### Tarea breve
Reproduce sin cambios el fragmento del texto sobre la literatura que va entre «Hay que señalar, en» y «de un estanque.», ambos incluidos.

### Texto citado
+--

Hay que señalar, en contraste, la relativa buena salud de la literatura durante el mismo período. Es muy fácil de explicar. La literatura es un arte profundamente conceptual; en realidad, es el único. Las palabras son conceptos; los tópicos son conceptos. Nada puede afirmarse, negarse, relativizarse, de nada se puede uno burlar sin ayuda de los conceptos y las palabras. De ahí la sorprendente robustez de la actividad literaria, que puede negarse, autodestruirse o decretarse imposible sin dejar de ser ella misma. Que resiste a todos los abismos, a todas las deconstrucciones, a todas las acumulaciones de grados, por sutiles que sean; que simplemente se levanta, se sacude y vuelve a estar vivita y coleando, como un perro que sale de un estanque.

Al contrario que la música, que la pintura, incluso que el cine, la literatura puede absorber y digerir cantidades ilimitadas de burla y de humor. Los peligros que actualmente la amenazan no tienen nada que ver con los que han amenazado y a veces destruido a las demás artes; están mucho más relacionados con la aceleración de las percepciones y de las sensaciones que caracteriza a la lógica del hipermercado. Porque un libro sólo puede apreciarse
despacio
; implica una reflexión (no en el sentido de esfuerzo intelectual, sino sobre todo en el de
vuelta atrás
); no hay lectura sin parada, sin movimiento inverso, sin relectura. Algo imposible e incluso absurdo en un mundo donde todo evoluciona, todo fluctúa; donde nada tiene validez permanente: ni las reglas, ni las cosas, ni los seres. La literatura se opone con todas sus fuerzas (que eran grandes) a la noción de actualidad permanente, de presente continuo. Los libros piden lectores; pero estos lectores deben tener una existencia individual y estable: no pueden ser meros consumidores, meros fantasmas; deben ser también, de alguna manera,
sujetos
.

Minados por la obsesión cobarde de lo
politically correct
, pasmados por una marea de pseudoinformación que les proporciona la ilusión de una modificación permanente de las categorías de la existencia (
ya no se puede
pensar lo que se pensaba hace diez, cien o mil años), los occidentales contemporáneos ya no consiguen ser lectores; ya no logran satisfacer la humilde petición de un libro abierto: que sean simplemente seres humanos, que piensen y sientan por sí mismos.

Con mayor motivo, no pueden desempeñar ese papel frente a otro ser. No obstante, tendrían que hacerlo: porque esta disolución del ser es trágica; y cada cual, movido por una dolorosa nostalgia, continúa pidiéndole al otro lo que él ya no puede ser; cada cual sigue buscando, como un fantasma ciego, ese peso del ser que ya no encuentra en sí mismo. Esa resistencia, esa permanencia; esa profundidad. Todo el mundo fracasa, por supuesto, y la soledad es espantosa.

+--

### Líneas
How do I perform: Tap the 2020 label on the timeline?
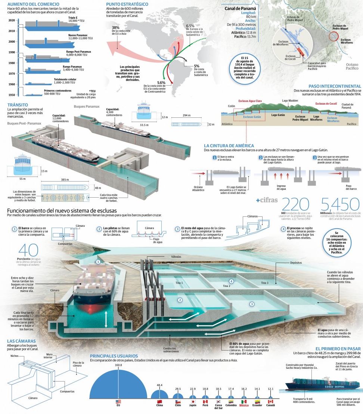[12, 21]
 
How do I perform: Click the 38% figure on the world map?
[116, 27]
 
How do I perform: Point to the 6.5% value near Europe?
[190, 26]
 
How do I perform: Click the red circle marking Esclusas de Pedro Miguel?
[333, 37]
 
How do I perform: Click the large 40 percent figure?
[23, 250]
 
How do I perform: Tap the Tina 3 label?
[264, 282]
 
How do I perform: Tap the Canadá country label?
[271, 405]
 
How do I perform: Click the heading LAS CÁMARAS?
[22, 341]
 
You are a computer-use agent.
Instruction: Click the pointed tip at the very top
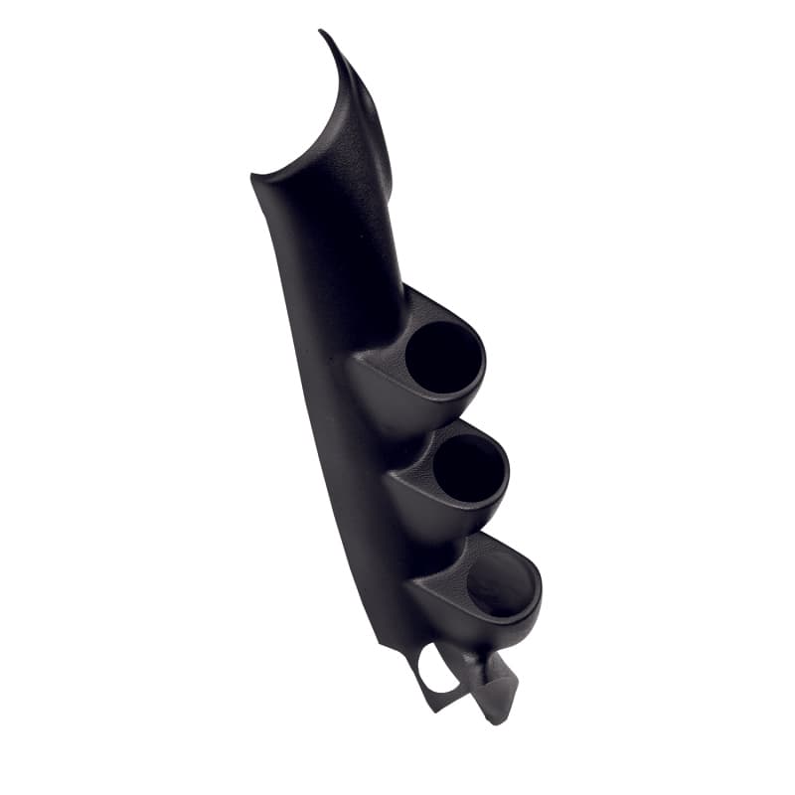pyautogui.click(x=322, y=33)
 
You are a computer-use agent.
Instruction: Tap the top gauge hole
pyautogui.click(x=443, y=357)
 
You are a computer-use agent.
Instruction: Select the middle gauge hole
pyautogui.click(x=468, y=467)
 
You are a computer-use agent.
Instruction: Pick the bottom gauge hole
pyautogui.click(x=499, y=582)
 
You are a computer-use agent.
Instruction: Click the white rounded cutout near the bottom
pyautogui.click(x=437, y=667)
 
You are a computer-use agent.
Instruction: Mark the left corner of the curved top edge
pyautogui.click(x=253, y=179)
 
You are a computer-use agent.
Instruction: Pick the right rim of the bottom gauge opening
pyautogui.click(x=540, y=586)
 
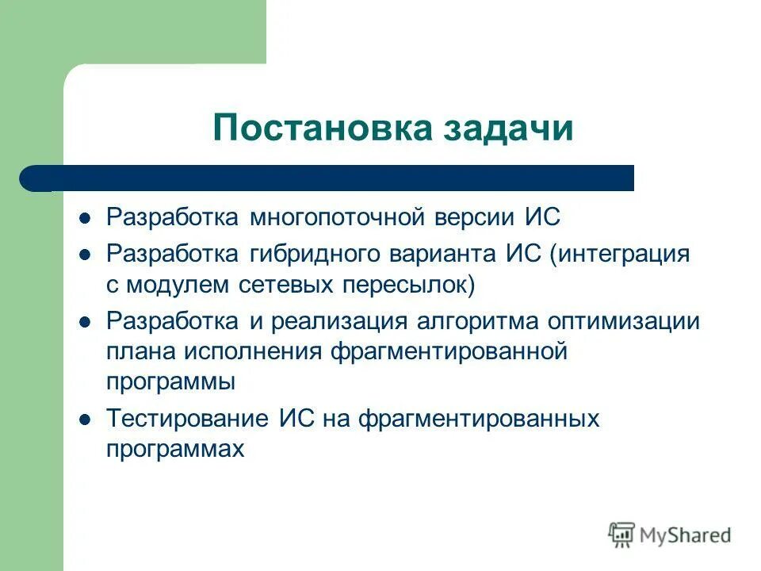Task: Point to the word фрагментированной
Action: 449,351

+--

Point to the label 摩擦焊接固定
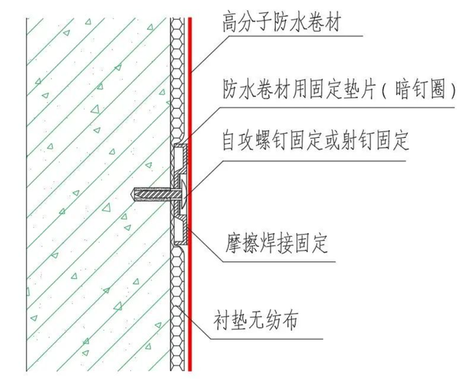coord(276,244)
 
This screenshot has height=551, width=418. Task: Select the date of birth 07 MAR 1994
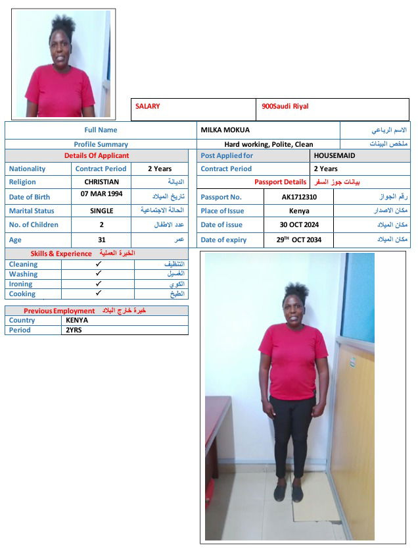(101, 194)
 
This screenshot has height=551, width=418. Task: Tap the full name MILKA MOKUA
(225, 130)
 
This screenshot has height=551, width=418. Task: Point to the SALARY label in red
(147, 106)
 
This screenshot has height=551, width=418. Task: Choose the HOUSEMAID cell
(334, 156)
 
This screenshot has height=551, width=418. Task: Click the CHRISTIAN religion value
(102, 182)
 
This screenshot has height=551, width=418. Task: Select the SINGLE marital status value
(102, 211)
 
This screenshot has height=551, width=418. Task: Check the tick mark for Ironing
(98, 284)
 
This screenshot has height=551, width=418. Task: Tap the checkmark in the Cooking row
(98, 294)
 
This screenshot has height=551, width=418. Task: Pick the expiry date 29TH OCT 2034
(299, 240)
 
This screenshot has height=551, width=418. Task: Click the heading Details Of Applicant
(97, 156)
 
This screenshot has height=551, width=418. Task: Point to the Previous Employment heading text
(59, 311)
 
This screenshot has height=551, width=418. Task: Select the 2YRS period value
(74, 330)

+--

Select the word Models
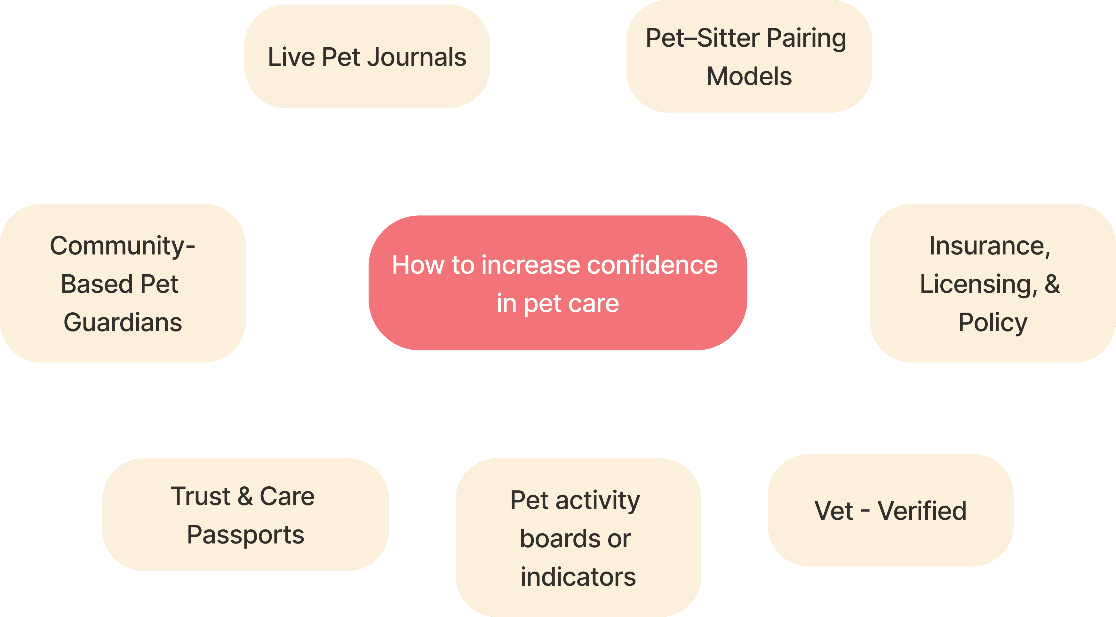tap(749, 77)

+--

### Solución
Hay que señalar, en contraste, la relativa buena salud de la literatura durante el mismo período. Es muy fácil de explicar. La literatura es un arte profundamente conceptual; en realidad, es el único. Las palabras son conceptos; los tópicos son conceptos. Nada puede afirmarse, negarse, relativizarse, de nada se puede uno burlar sin ayuda de los conceptos y las palabras. De ahí la sorprendente robustez de la actividad literaria, que puede negarse, autodestruirse o decretarse imposible sin dejar de ser ella misma. Que resiste a todos los abismos, a todas las deconstrucciones, a todas las acumulaciones de grados, por sutiles que sean; que simplemente se levanta, se sacude y vuelve a estar vivita y coleando, como un perro que sale de un estanque.